-- Start DATA SECTION --
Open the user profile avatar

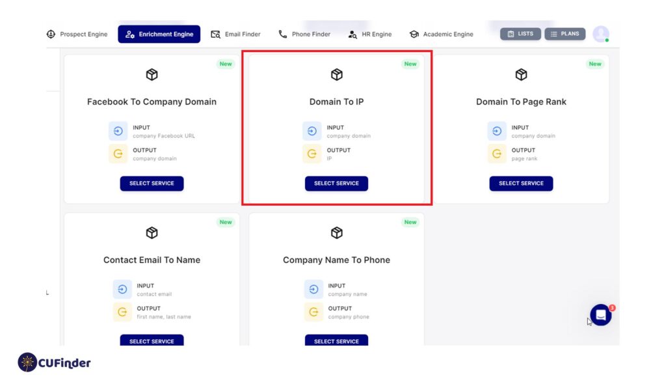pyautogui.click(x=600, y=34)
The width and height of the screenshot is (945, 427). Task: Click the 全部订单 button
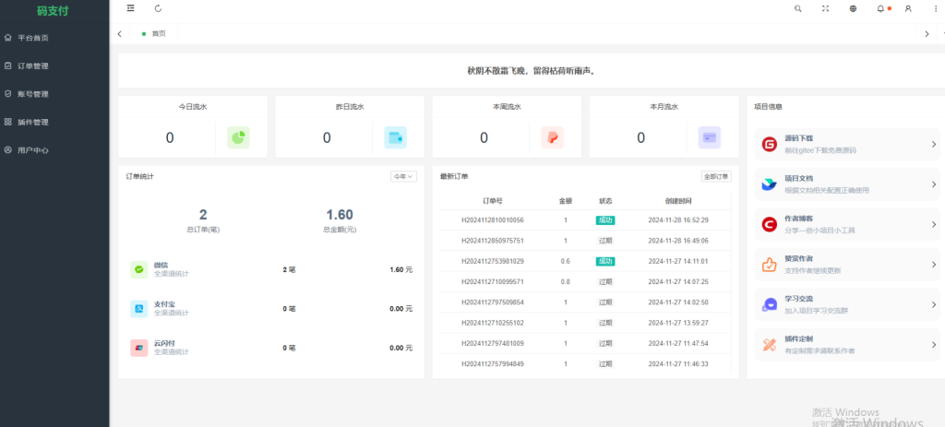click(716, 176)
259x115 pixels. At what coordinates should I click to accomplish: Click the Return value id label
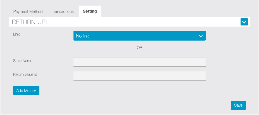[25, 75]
-- End DATA SECTION --
-- Start DATA SECTION --
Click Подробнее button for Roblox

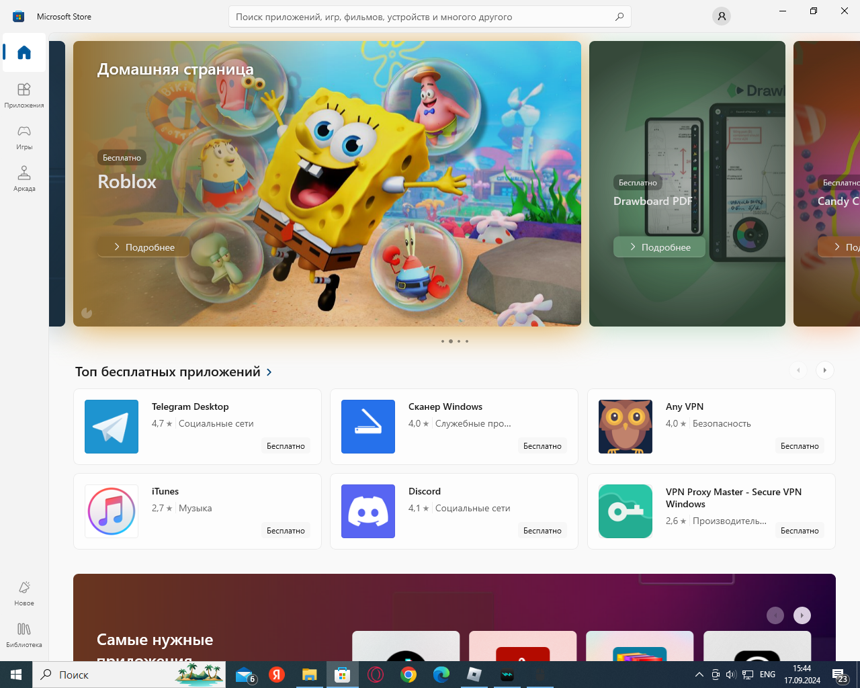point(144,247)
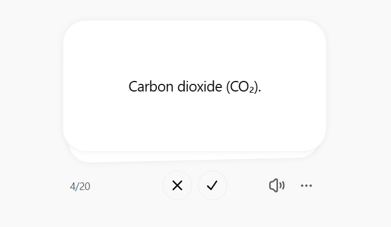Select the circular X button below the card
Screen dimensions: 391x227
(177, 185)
-- End DATA SECTION --
-- Start DATA SECTION --
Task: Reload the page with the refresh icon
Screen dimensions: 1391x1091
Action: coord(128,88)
-- End DATA SECTION --
EXERCISE DETAILS »
Determine how many lines of the material above contain the word "Task". Reply with the number alone.

RESULT OF THE EXERCISE »
2